Aristotle’s works, as I mentioned in my last post, were not written in the form of dialogues (any dialogues he did write have apparently been lost). Instead we have works that are very dense and technical, which makes Aristotle hard to read and understand. The Posterior Analytics is no different in this regard, but since it is a relatively short work it provides us with a useful introduction to Aristotle’s philosophy and a chance to hear some of  his ideas about the nature of knowledge.

We have already heard how Plato’s defined knowledge: he said that knowledge related to that which is. Plato, moreover, thought that the objects of knowledge are the immaterial, unchanging and eternal forms (remember the form of “absolute beauty”). The objects of everyday experience do participate in the forms, according to Plato, but they themselves are only the objects of opinion, not knowledge. Building on Plato, Aristotle also thinks that knowledge must relate to what is stable and unchanging: he writes “knowledge relates to what cannot be otherwise.” But Aristotle does not shared the contention that the objects of knowledge are the forms and he also denys that we have innate knowledge in the sense Plato expresses in the Meno. The reason for this will become apparent in the next post, but first we will briefly explore another element of Aristotle’s epistemology: demonstrative knowledge.

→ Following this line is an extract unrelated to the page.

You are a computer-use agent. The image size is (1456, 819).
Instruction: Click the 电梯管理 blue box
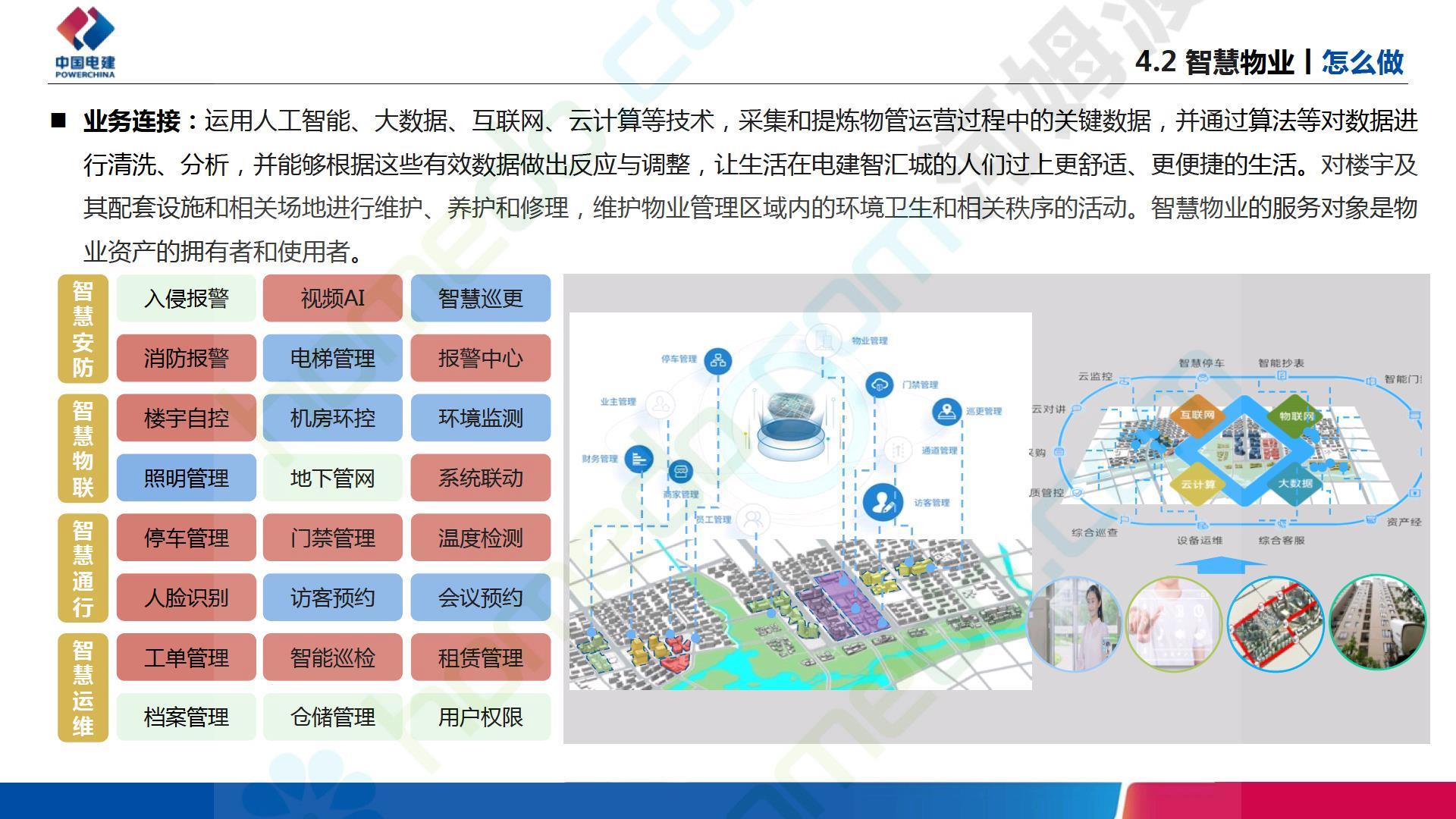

Demonstrative or Scientific knowledge

Aristotle describes two ways of knowing. The first is pre-existing knowledge and the second is through a demonstration. Take the following argument:

1. All men are mortal

2. Socrates is a man

3. Therefore, Socrates is mortal

For Aristotle, a “demonstration” is an argument with two characteristics. First, the premises need to be true. That ‘all men are mortal’ must be a true statement and that ‘Socrates is a man’, likewise, must be knowledge (remember knowledge and truth relate to “what cannot be otherwise”). If the argument is logically valid and the premises are true then the conclusion must be true too. Both characteristics seem to be fulfilled by the argument above. The following argument, however, is invalid, but it does have true premises:

1. All men are mortal

2. Socrates is an animal

3. Therefore, Socrates is mortal

Notice that the conclusion does not follow from the premises. In contrast,take this argument:

1. All men are purple

2. Socrates is a man

3. Therefore, Socrates is purple

The argument is valid (the conclusion follows from the premises), but one the premises is clearly not true.

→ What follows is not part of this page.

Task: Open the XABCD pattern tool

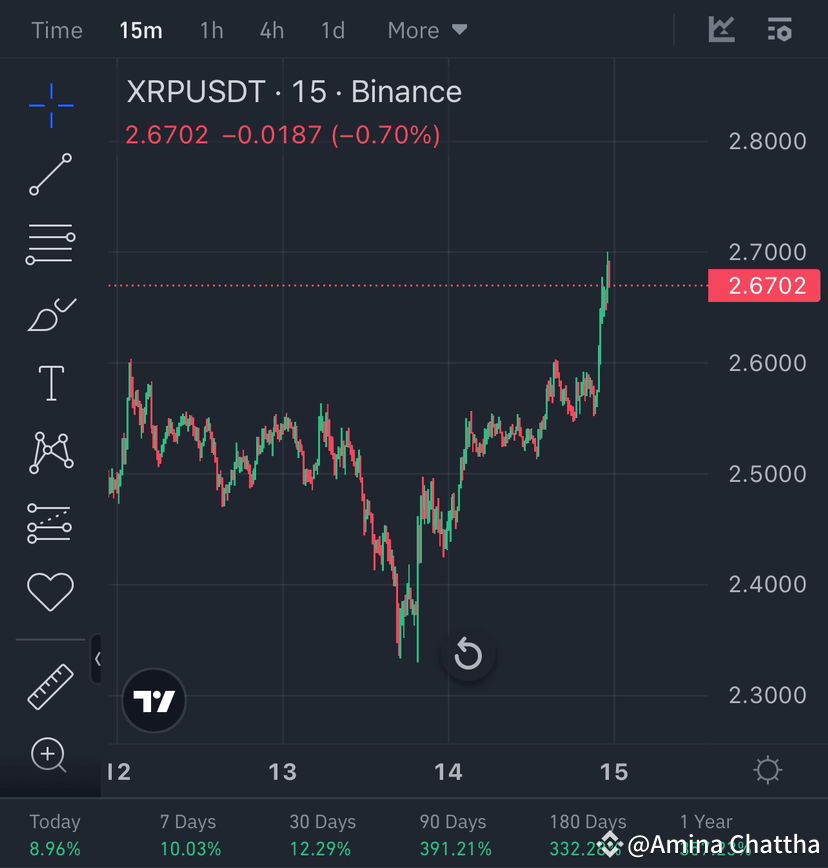Action: (50, 452)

Aristotle calls a valid argument with true premises a “scientific syllogism” and  the conclusion “scientific knowledge”. Now the word ‘science’ obviously has a specific modern meaning, but remember for Aristotle – writing before the advent of the modern scientific disciplines – the word refers to knowledge in this broader sense.

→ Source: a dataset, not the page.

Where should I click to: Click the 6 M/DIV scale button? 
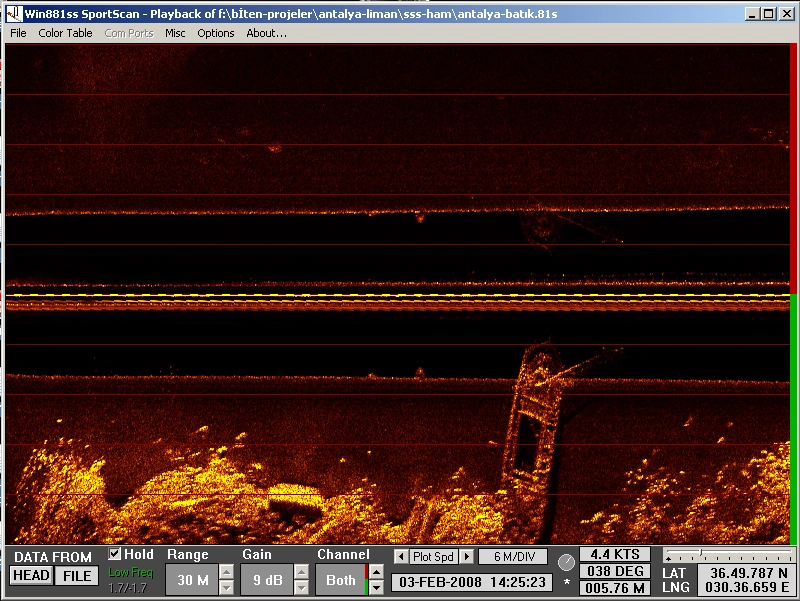[513, 556]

Demonstrative knowledge, then, is knowledge gained through a logical argument. But then another question arises: how do we know whether a premise, “All men are mortal”, in this example, is true? What are the starting points for knowledge which these premises are built on? With this in mind, I will explore Aristotle ideas about sense perception, memory and the building blocks of knowledge in my next post.

Does Aristotle’s two characteristics of a demonstration seem reasonable to you? Do you agree with Plato and Aristotle that knowledge must relate to that which is or what cannot be otherwise? Why does knowledge need to relate to stable objects?